§ **EXERCISE DETAILS**: The result should be the lines from the one holding "Where should I" to the end of the records below, repeated exactly. No pictures.
DATA SHOWN below:
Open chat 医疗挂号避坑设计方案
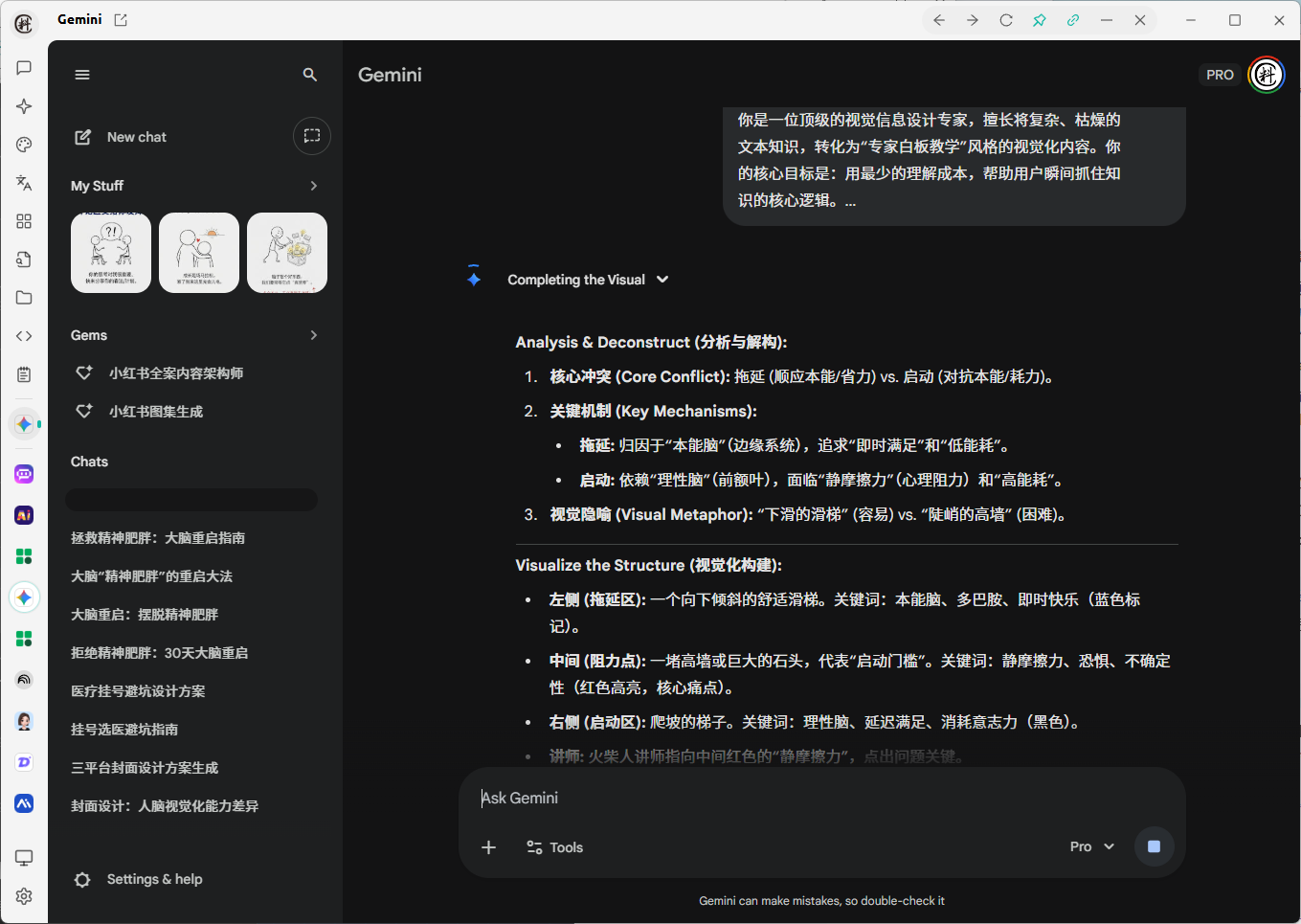This screenshot has height=924, width=1301. click(138, 691)
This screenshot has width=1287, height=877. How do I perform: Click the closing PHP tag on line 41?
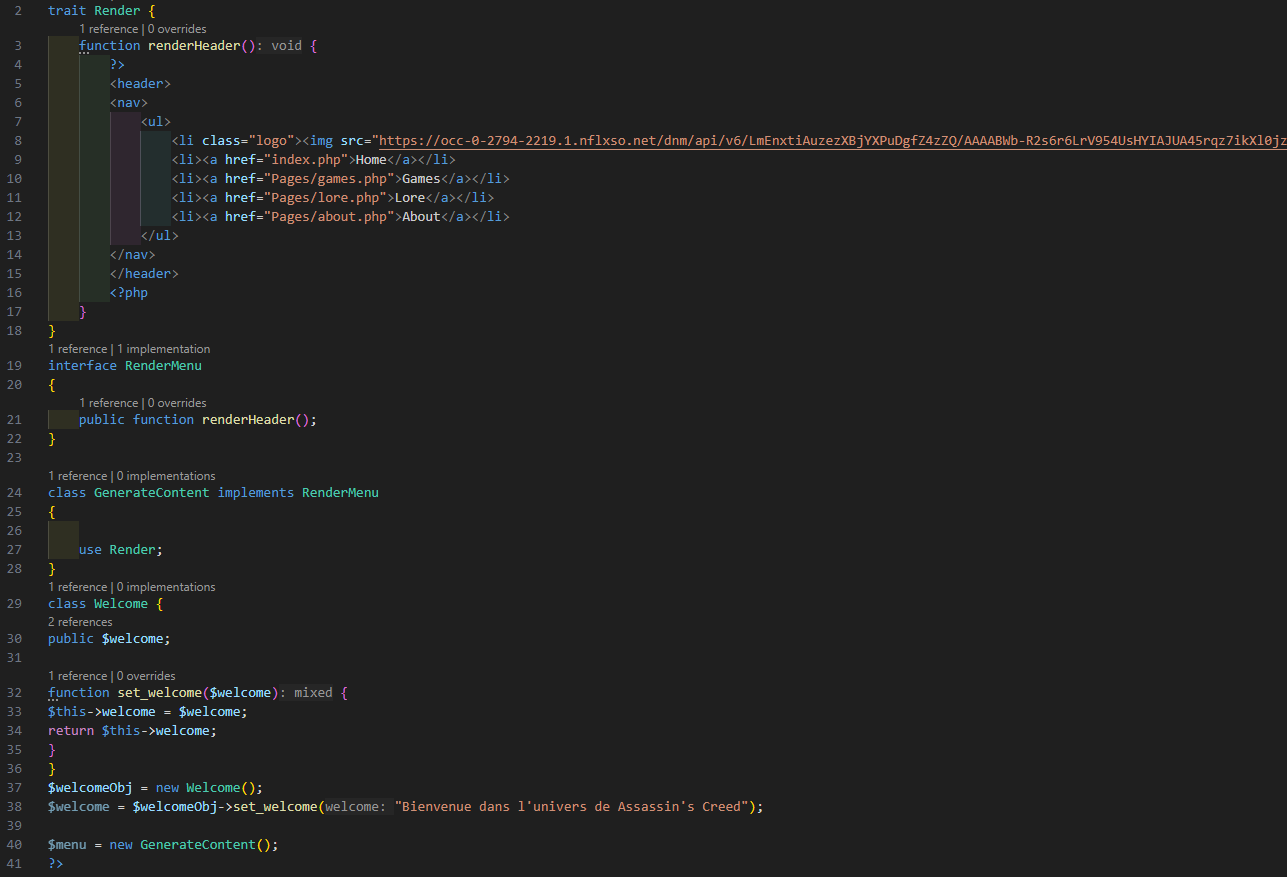point(55,863)
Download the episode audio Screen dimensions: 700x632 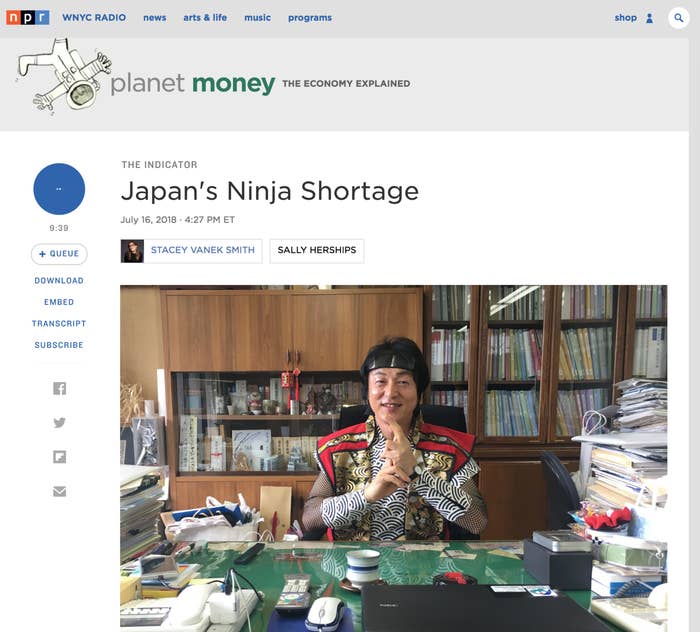pyautogui.click(x=59, y=281)
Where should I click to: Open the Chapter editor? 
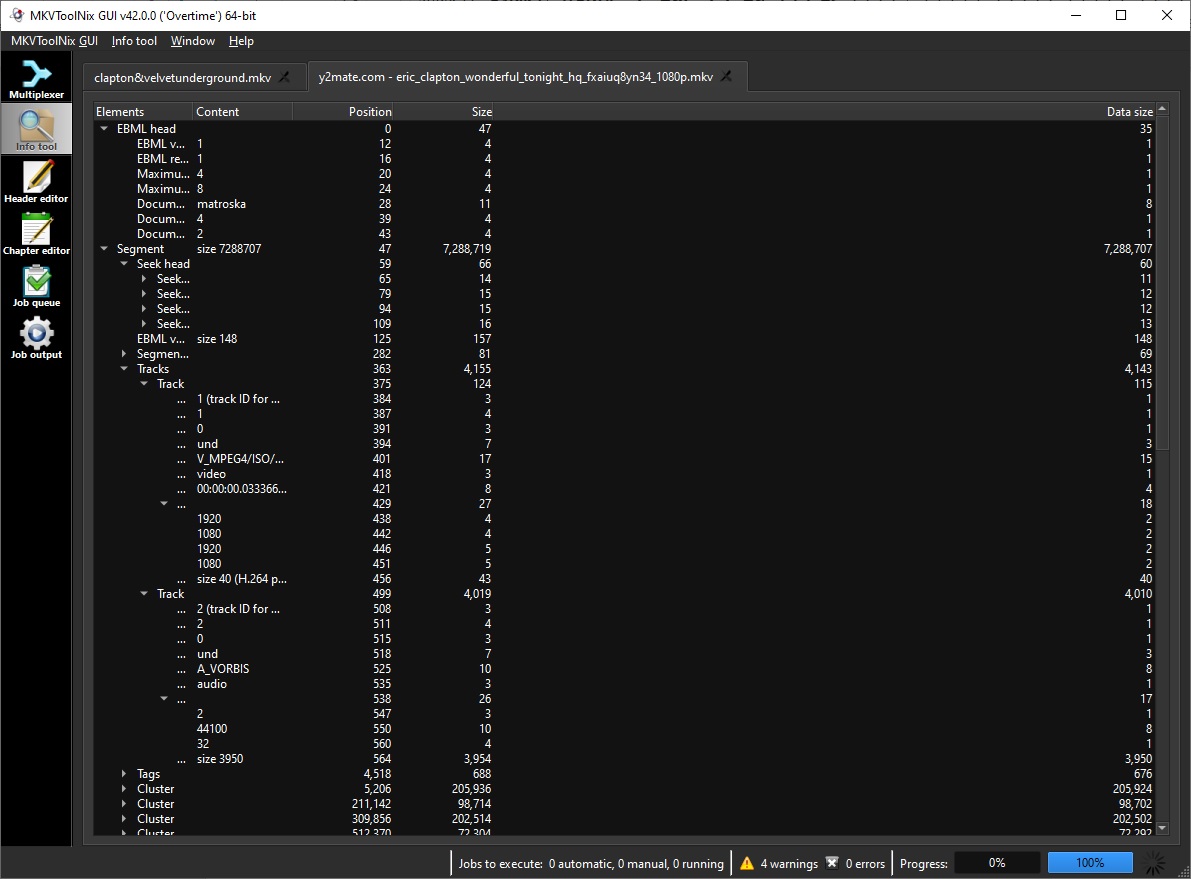[x=36, y=233]
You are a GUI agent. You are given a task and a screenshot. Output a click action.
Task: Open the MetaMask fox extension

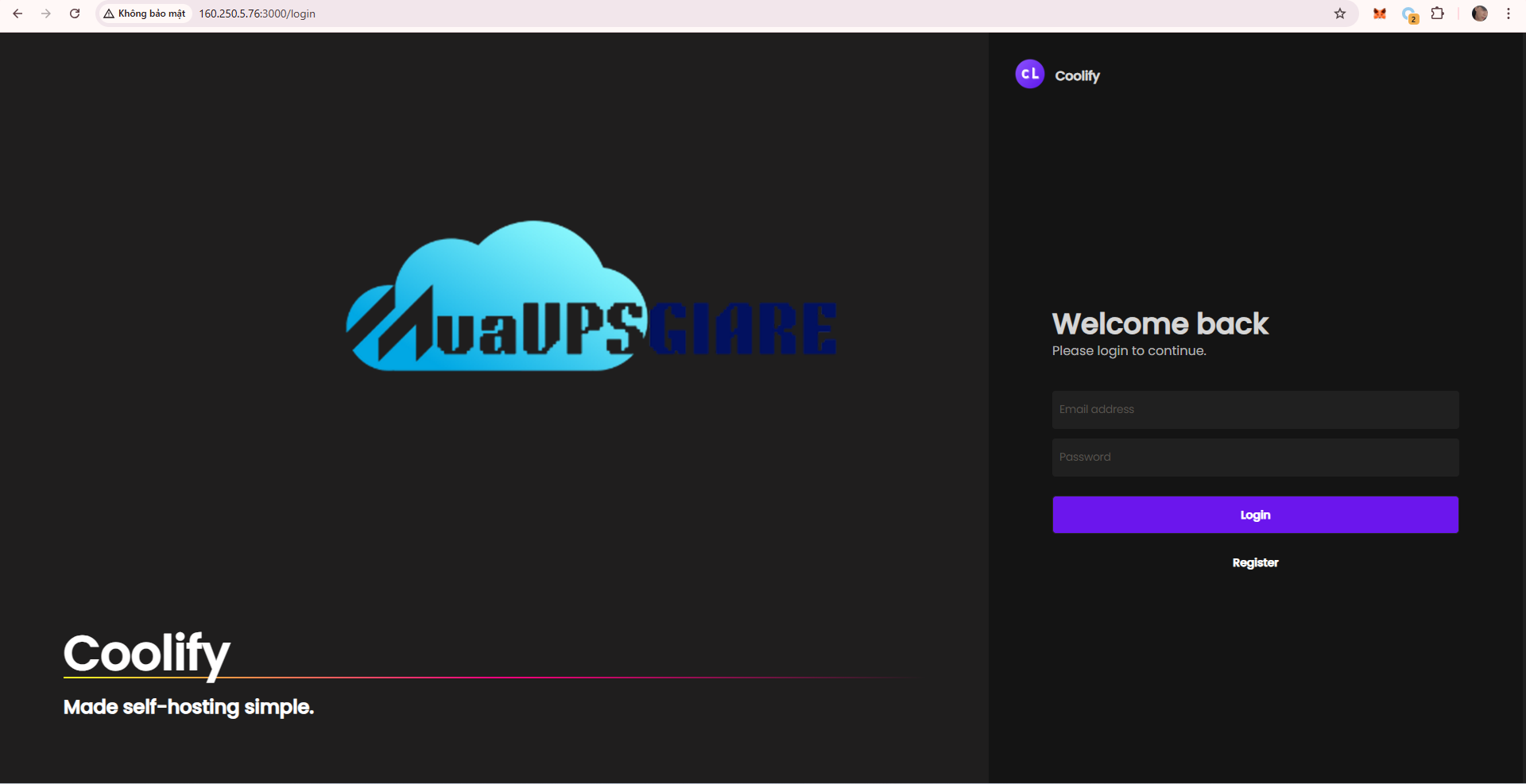tap(1380, 14)
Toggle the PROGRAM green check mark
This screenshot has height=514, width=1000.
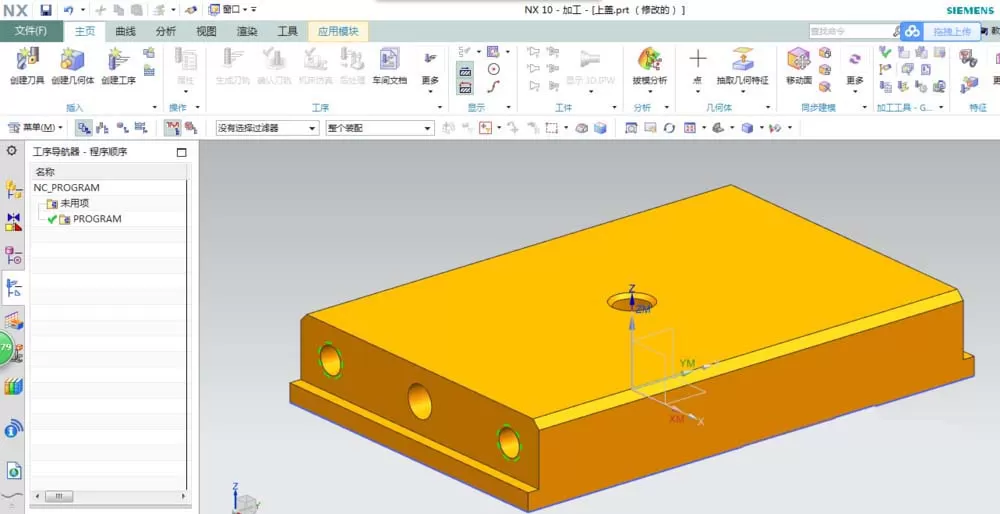52,219
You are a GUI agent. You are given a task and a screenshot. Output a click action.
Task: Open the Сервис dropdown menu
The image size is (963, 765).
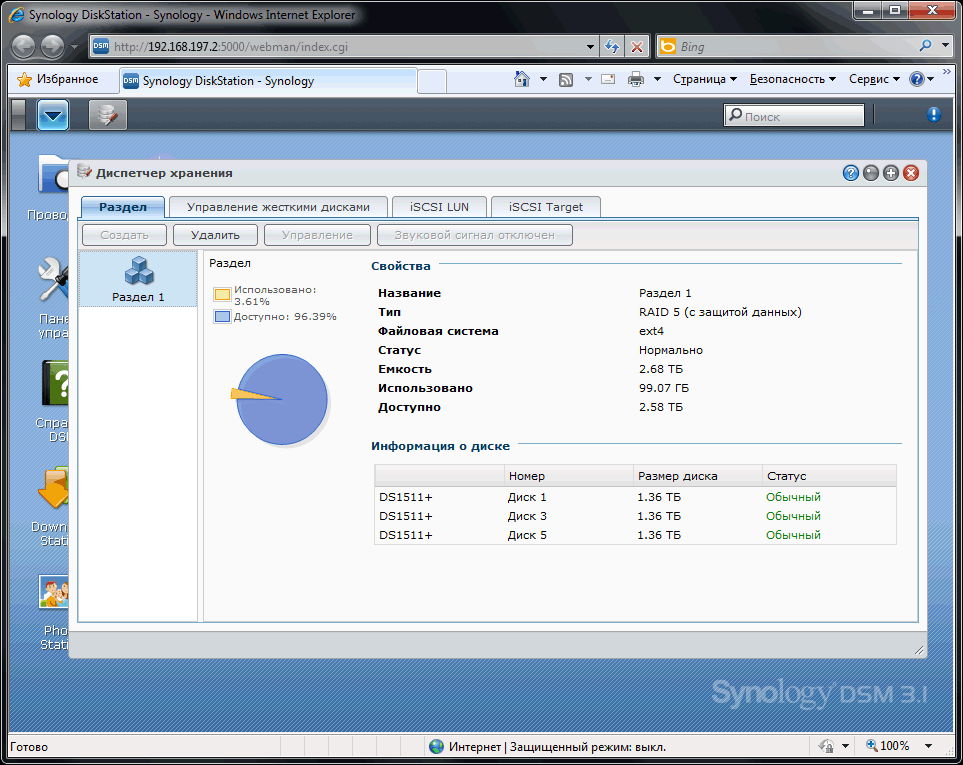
End of DATA SHOWN.
§ **TASK OUTPUT**:
Where should I click to: Open the Chapter editor? 
[x=36, y=233]
You are a GUI agent. You are given a task and a screenshot. Output a click action.
Task: Open the MetaMask fox extension

tap(1380, 14)
Toggle the PROGRAM green check mark
This screenshot has height=514, width=1000.
52,219
You are a GUI agent. You are given a task and a screenshot. Output a click action.
Task: Open the Сервис dropdown menu
The image size is (963, 765).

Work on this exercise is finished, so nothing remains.